The problem.
Although the records contain pictures, repeat only the text of every line exactly.

Data records
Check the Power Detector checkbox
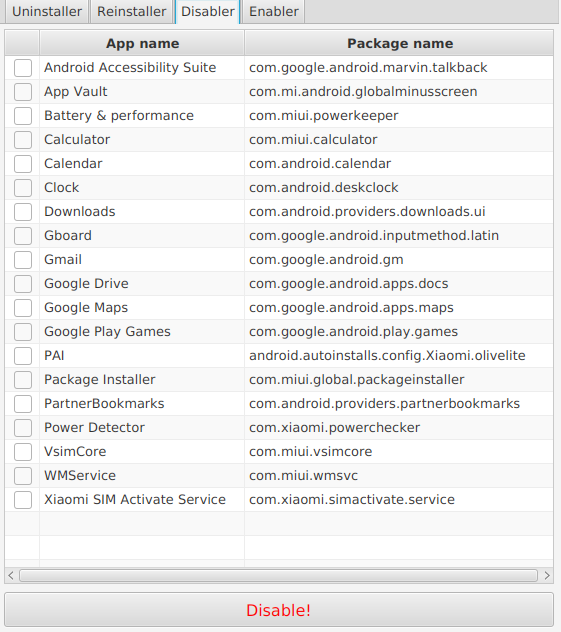561x632 pixels. point(23,428)
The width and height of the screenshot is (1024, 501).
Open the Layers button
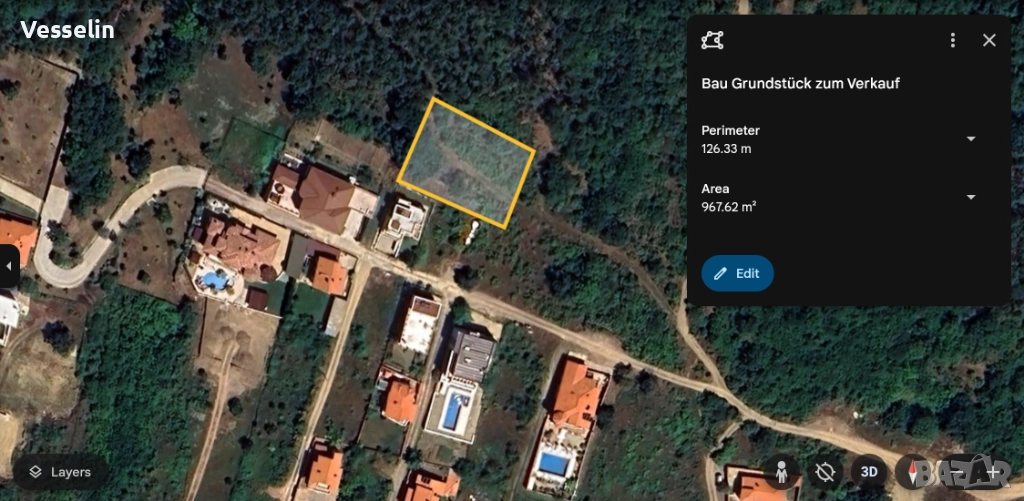(60, 472)
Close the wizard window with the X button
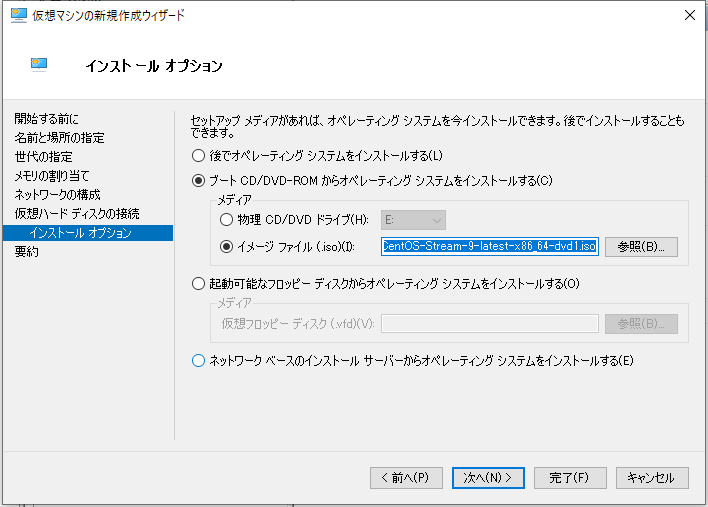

Result below.
Check the Power Detector checkbox
561x632 pixels. point(23,428)
The width and height of the screenshot is (1024, 501).
Open the Layers button
(60, 472)
Close the wizard window with the X button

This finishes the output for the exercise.